NASA, Hubble ve Chandra teleskoplarıyla, 80 milyon ışık yılı uzaklıkta bulunan NGC 5084 galaksisinde, galaksi düzlemiyle uyumsuz bir şekilde yan yatmış sıradışı bir kara delik keşfetti. Virgo takımyıldızında yer alan bu kara delik, galaksi düzlemiyle 90 derece açı yapacak şekilde konumlanmış ve bu durum, astronomlar için büyük bir şaşkınlık yaratmış durumda.
Keşif, NASA’nın Chandra X-ışını teleskobundan gelen bir ipucu ile başlamıştı. NGC 5084 galaksisinin merkezinde, iki plazma püskürtüsü tespit edilmiştir.
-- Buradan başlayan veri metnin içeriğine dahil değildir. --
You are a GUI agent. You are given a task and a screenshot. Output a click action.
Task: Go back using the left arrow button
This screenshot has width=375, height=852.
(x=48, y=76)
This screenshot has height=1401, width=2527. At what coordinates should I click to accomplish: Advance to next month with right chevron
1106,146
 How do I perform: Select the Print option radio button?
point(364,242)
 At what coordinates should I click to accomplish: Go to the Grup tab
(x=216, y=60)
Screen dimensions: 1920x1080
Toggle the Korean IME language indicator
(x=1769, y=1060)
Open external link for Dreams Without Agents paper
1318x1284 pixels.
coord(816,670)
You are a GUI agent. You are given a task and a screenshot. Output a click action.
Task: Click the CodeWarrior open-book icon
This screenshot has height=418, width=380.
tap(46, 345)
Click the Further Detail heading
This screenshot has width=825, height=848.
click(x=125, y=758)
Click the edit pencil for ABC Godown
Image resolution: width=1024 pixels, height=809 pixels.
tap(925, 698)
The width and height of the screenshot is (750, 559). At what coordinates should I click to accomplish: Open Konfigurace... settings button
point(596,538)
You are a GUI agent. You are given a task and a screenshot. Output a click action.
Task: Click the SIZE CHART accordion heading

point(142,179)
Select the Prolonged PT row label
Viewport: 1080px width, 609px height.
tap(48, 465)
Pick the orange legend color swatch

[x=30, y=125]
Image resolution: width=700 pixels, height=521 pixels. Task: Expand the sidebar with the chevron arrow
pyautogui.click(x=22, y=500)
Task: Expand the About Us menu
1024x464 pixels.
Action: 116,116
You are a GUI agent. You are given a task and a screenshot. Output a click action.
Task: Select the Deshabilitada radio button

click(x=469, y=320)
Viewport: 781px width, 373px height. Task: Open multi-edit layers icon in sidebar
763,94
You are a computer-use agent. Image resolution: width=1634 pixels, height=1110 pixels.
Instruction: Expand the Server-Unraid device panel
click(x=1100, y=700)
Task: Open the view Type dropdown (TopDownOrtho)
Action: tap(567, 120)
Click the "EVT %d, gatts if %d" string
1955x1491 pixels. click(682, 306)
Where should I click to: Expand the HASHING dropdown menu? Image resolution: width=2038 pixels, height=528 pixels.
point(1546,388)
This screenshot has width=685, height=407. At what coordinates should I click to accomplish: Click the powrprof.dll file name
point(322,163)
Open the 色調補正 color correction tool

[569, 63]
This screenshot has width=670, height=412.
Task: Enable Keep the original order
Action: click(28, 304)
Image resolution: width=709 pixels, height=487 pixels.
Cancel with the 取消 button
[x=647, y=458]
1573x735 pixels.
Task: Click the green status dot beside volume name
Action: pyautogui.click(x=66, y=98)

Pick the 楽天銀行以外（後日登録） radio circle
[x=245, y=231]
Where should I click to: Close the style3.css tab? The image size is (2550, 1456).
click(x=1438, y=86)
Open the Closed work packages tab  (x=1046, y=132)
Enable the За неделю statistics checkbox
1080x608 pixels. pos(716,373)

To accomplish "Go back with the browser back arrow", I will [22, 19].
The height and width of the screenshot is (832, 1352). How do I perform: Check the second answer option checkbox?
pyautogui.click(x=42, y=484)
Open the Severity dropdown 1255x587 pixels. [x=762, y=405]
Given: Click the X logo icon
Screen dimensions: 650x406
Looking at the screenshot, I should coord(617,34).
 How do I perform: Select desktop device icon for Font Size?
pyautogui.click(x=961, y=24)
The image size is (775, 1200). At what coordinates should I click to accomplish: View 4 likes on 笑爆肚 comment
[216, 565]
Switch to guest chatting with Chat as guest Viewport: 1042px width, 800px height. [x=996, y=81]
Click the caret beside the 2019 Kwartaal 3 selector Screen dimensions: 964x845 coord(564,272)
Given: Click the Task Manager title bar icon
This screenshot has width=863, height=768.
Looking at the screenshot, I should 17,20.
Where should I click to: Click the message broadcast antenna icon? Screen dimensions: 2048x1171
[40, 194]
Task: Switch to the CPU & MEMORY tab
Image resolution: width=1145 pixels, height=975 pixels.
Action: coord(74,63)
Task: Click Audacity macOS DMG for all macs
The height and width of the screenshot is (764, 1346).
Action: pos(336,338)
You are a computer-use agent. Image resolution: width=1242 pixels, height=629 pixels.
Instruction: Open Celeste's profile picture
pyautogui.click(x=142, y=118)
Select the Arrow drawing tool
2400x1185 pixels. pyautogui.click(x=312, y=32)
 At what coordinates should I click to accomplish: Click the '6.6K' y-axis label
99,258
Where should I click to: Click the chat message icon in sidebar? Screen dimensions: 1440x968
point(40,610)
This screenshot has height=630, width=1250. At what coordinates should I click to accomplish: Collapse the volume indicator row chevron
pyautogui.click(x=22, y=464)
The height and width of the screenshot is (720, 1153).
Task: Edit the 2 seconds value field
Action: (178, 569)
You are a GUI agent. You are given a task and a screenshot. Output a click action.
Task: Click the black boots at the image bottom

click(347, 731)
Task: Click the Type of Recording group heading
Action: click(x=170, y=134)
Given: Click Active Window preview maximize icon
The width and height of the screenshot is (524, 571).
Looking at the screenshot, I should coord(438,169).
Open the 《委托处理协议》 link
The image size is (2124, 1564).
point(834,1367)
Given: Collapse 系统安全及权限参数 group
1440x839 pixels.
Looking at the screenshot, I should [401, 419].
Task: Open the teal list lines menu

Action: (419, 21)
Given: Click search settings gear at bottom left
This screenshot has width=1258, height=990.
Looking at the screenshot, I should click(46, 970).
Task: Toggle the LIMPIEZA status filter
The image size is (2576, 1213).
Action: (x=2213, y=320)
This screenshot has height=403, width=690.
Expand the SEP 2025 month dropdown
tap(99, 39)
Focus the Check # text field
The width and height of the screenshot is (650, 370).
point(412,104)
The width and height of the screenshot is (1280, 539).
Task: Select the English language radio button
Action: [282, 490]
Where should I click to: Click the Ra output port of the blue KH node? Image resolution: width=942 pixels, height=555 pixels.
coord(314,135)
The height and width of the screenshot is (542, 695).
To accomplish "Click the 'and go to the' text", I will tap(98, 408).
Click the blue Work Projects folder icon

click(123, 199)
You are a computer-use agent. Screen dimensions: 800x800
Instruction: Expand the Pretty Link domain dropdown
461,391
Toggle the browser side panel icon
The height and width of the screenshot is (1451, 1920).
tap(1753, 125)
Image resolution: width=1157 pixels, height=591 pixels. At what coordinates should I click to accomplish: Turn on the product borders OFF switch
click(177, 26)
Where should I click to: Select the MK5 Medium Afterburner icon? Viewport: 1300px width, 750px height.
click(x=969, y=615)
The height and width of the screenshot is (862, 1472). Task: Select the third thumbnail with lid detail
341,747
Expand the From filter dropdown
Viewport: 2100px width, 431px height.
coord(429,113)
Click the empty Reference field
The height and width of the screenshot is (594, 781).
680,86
Bunlardan biri, galaksi düzlemini dikine kesiyor ve diğeri galaksi boyunca uzanıyor, bu yapılar ise birbirine X şeklinde bir yapı oluşturuyor. Bu tür bir galaktik yapı, astronomlar tarafından ilk kez gözlemleniyor. Bilim insanları, bu olağandışı yapının büyük ihtimalle dramatik bir olay sonucunda meydana geldiğini düşünüyor.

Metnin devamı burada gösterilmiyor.